- _SOURCE DATA_

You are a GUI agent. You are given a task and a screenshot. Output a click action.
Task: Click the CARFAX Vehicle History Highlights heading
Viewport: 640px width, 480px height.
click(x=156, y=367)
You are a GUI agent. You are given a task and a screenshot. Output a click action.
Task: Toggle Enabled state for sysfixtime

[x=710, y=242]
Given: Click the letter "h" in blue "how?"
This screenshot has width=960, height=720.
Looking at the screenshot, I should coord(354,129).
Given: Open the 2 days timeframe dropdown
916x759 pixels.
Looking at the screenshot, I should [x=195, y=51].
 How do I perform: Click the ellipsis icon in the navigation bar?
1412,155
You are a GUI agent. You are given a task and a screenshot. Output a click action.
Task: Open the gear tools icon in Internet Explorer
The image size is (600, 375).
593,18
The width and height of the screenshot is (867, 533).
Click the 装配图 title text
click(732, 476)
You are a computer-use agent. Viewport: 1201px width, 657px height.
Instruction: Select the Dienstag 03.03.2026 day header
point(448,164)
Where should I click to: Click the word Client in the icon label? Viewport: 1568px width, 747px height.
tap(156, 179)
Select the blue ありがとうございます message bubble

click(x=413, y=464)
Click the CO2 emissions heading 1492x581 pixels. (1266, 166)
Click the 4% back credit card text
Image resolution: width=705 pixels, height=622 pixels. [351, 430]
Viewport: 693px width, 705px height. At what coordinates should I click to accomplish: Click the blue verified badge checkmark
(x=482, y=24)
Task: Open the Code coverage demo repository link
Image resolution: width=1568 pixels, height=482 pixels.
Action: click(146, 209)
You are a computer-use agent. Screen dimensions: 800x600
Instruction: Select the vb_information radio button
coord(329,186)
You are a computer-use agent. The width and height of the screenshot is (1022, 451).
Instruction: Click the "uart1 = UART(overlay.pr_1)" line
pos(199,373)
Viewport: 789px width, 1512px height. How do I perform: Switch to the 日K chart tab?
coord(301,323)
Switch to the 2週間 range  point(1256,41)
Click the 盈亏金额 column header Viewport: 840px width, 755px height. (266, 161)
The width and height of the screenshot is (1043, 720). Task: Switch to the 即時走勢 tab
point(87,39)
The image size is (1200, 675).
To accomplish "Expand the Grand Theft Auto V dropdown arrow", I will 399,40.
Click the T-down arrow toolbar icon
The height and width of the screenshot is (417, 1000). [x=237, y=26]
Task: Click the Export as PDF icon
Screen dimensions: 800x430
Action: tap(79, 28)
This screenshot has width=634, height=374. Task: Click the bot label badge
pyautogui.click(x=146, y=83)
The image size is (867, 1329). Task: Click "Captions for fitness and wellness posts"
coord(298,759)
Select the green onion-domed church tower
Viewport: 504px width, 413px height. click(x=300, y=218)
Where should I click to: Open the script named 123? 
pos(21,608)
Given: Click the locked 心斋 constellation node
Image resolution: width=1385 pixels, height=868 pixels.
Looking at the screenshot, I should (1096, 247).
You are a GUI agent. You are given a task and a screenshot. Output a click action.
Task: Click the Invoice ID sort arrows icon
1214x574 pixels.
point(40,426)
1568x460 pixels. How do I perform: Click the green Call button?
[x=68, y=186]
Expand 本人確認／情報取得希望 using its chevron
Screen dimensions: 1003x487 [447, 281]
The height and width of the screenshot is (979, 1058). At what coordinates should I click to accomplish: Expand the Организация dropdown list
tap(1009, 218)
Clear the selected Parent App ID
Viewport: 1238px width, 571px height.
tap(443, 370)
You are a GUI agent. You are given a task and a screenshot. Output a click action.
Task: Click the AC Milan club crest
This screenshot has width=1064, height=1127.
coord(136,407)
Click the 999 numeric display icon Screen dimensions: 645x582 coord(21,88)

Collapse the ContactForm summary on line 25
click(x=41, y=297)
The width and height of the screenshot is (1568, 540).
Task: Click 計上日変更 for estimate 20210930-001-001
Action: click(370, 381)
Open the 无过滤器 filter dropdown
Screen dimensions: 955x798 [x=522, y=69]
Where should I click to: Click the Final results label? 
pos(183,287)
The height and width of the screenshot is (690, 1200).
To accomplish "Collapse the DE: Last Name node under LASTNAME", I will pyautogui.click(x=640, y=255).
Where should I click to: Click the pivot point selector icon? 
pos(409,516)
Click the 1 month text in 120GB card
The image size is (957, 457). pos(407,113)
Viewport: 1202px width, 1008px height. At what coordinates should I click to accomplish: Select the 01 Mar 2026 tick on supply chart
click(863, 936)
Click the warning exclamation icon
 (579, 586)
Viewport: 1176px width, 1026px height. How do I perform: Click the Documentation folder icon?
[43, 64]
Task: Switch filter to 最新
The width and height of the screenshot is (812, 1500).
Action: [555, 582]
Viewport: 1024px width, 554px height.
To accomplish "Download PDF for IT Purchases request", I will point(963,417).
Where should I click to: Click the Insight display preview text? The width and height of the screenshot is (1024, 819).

- _INSTRUCTIONS FOR THE TASK_
Every record above has to appear again, word for word.

- _EXERCISE SOLUTION_
You are a GUI agent. You are given a task and a screenshot. Output a click action.
Task: Click the CARFAX Vehicle History Highlights heading
Viewport: 640px width, 480px height.
click(x=156, y=367)
You are a GUI agent. You are given a task and a screenshot. Output a click action.
Task: Toggle Enabled state for sysfixtime

[x=710, y=242]
Given: Click the letter "h" in blue "how?"
This screenshot has width=960, height=720.
Looking at the screenshot, I should coord(354,129).
Given: Open the 2 days timeframe dropdown
916x759 pixels.
Looking at the screenshot, I should [x=195, y=51].
 How do I perform: Click the ellipsis icon in the navigation bar?
1412,155
You are a GUI agent. You are given a task and a screenshot. Output a click action.
Task: Open the gear tools icon in Internet Explorer
The image size is (600, 375).
593,18
The width and height of the screenshot is (867, 533).
Click the 装配图 title text
click(732, 476)
You are a computer-use agent. Viewport: 1201px width, 657px height.
Instruction: Select the Dienstag 03.03.2026 day header
point(448,164)
Where should I click to: Click the word Client in the icon label? Viewport: 1568px width, 747px height.
tap(156, 179)
Select the blue ありがとうございます message bubble

click(x=413, y=464)
Click the CO2 emissions heading 1492x581 pixels. (1266, 166)
Click the 4% back credit card text
Image resolution: width=705 pixels, height=622 pixels. [351, 430]
Viewport: 693px width, 705px height. At what coordinates should I click to accomplish: Click the blue verified badge checkmark
(x=482, y=24)
Task: Open the Code coverage demo repository link
Image resolution: width=1568 pixels, height=482 pixels.
Action: click(146, 209)
You are a computer-use agent. Screen dimensions: 800x600
Instruction: Select the vb_information radio button
coord(329,186)
You are a computer-use agent. The width and height of the screenshot is (1022, 451).
Instruction: Click the "uart1 = UART(overlay.pr_1)" line
pos(199,373)
Viewport: 789px width, 1512px height. How do I perform: Switch to the 日K chart tab?
coord(301,323)
Switch to the 2週間 range  point(1256,41)
Click the 盈亏金额 column header Viewport: 840px width, 755px height. (266, 161)
The width and height of the screenshot is (1043, 720). Task: Switch to the 即時走勢 tab
point(87,39)
The image size is (1200, 675).
To accomplish "Expand the Grand Theft Auto V dropdown arrow", I will 399,40.
Click the T-down arrow toolbar icon
The height and width of the screenshot is (417, 1000). [x=237, y=26]
Task: Click the Export as PDF icon
Screen dimensions: 800x430
Action: tap(79, 28)
This screenshot has width=634, height=374. Task: Click the bot label badge
pyautogui.click(x=146, y=83)
The image size is (867, 1329). Task: Click "Captions for fitness and wellness posts"
coord(298,759)
Select the green onion-domed church tower
Viewport: 504px width, 413px height. click(x=300, y=218)
Where should I click to: Open the script named 123? 
pos(21,608)
Given: Click the locked 心斋 constellation node
Image resolution: width=1385 pixels, height=868 pixels.
Looking at the screenshot, I should (1096, 247).
You are a GUI agent. You are given a task and a screenshot. Output a click action.
Task: Click the Invoice ID sort arrows icon
1214x574 pixels.
point(40,426)
1568x460 pixels. How do I perform: Click the green Call button?
[x=68, y=186]
Expand 本人確認／情報取得希望 using its chevron
Screen dimensions: 1003x487 [447, 281]
The height and width of the screenshot is (979, 1058). At what coordinates should I click to accomplish: Expand the Организация dropdown list
tap(1009, 218)
Clear the selected Parent App ID
Viewport: 1238px width, 571px height.
tap(443, 370)
You are a GUI agent. You are given a task and a screenshot. Output a click action.
Task: Click the AC Milan club crest
This screenshot has width=1064, height=1127.
coord(136,407)
Click the 999 numeric display icon Screen dimensions: 645x582 coord(21,88)

Collapse the ContactForm summary on line 25
click(x=41, y=297)
The width and height of the screenshot is (1568, 540).
Task: Click 計上日変更 for estimate 20210930-001-001
Action: click(370, 381)
Open the 无过滤器 filter dropdown
Screen dimensions: 955x798 [x=522, y=69]
Where should I click to: Click the Final results label? 
pos(183,287)
The height and width of the screenshot is (690, 1200).
To accomplish "Collapse the DE: Last Name node under LASTNAME", I will pyautogui.click(x=640, y=255).
Where should I click to: Click the pivot point selector icon? 
pos(409,516)
Click the 1 month text in 120GB card
The image size is (957, 457). pos(407,113)
Viewport: 1202px width, 1008px height. At what coordinates should I click to accomplish: Select the 01 Mar 2026 tick on supply chart
click(863, 936)
Click the warning exclamation icon
 (579, 586)
Viewport: 1176px width, 1026px height. How do I perform: Click the Documentation folder icon?
[43, 64]
Task: Switch filter to 最新
The width and height of the screenshot is (812, 1500).
Action: [555, 582]
Viewport: 1024px width, 554px height.
To accomplish "Download PDF for IT Purchases request", I will point(963,417).
Where should I click to: Click the Insight display preview text? The width and height of the screenshot is (1024, 819).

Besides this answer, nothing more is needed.